Markus,
Thank you for your kind explanation.
Peter
Markus Schaber wrote:
> Hi, Peter,
>
> Péter Kovács wrote:
>
>> Sorry for the amateurish question, but what are "heap tuples"?
>>
>> Also, my understanding is that the following statement applies only for
>> composite indexes: "PostgreSQL can't use the values stored in the index
>> to check the join condition". I assume that PostgreSQL will be able to
>> use single-column-indexes for join conditions. Is this correct?
>>
>
> Both questions are tightly related:
>
> First, the "heap" is the part of the table where the actual tuples are
> stored.
>
> PostgreSQL uses an MVCC system, that means that multiple versions (with
> their transaction information) of a single row can coexist in the heap.

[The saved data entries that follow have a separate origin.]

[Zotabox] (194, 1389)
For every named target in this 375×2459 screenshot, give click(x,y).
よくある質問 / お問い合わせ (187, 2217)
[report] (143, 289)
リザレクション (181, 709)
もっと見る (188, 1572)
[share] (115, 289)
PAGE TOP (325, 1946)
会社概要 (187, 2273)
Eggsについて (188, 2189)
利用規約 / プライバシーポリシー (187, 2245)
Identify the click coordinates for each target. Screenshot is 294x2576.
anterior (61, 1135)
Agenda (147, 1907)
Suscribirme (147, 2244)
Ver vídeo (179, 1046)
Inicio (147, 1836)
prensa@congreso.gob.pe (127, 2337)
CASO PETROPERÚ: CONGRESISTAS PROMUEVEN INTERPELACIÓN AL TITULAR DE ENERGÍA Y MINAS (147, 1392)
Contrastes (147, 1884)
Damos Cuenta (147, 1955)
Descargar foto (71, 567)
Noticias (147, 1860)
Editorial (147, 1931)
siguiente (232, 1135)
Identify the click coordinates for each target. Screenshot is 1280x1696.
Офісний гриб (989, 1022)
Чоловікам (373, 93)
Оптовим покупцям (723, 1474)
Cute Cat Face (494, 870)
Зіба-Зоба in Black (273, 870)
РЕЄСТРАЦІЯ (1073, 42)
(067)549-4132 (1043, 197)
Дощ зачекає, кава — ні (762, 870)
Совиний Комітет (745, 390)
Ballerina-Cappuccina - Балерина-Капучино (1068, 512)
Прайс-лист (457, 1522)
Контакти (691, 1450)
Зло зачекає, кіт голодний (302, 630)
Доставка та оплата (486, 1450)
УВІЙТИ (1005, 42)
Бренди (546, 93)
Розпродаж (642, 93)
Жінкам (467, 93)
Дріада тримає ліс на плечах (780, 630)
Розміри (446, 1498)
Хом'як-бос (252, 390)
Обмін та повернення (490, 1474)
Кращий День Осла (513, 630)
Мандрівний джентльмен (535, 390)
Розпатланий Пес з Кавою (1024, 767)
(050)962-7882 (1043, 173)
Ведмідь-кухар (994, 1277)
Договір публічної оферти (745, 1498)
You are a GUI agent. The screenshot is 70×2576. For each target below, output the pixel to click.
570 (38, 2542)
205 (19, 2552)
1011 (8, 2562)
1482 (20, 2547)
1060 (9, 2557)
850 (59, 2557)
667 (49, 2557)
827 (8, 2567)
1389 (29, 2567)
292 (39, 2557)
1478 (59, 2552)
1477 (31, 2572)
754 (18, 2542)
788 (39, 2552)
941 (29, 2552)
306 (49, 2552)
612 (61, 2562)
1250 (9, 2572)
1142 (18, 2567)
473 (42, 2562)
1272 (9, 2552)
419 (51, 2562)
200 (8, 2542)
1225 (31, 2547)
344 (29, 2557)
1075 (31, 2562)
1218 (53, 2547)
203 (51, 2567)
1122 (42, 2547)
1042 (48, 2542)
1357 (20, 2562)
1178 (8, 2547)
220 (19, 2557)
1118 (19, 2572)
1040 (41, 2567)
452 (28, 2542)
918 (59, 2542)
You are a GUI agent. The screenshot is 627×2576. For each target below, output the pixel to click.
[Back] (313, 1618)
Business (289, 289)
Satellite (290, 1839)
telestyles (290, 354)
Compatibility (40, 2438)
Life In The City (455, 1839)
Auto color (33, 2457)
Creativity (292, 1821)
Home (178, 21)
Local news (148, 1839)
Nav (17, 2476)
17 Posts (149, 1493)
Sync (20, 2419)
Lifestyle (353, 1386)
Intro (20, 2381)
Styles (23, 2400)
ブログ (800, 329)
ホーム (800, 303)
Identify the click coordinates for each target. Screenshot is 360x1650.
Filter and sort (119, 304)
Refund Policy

> This allows for higher concurrency in the backend.
>
> Now, the index basically stores pointers like "pages 23 and 42 contain
> rows with value 'foo'", but version information is not replicated to the
> index pages, this keeps the index' size requirements low.
>
> Additionally, in most UPDATE cases, the new row version will fit into
> the same page as the old version. In this case, the index does not have
> to be changed, which is an additional speed improvement.
>
> But when accessing the data via the index, it can only give a
> preselection of pages that contain interesting data, and PostgreSQL has
> to look into the actual heap pages to check whether there really are row
> versions that are visible in the current transaction.
>
>
> A further problem is that some GIST index types are lossy, that means
> the index does not retain the full information, but only an
> approximation, for efficiency reasons.
>
> A prominent example are the PostGIS geometry indices, they only store
> the bounding box (4 float values) instead of the whole geometry (may be
> millions of double precision coordinates). So it may be necessary to
> re-check the condition with the real data, using the lossy index for
> preselection.
>
> HTH,
> Markus
>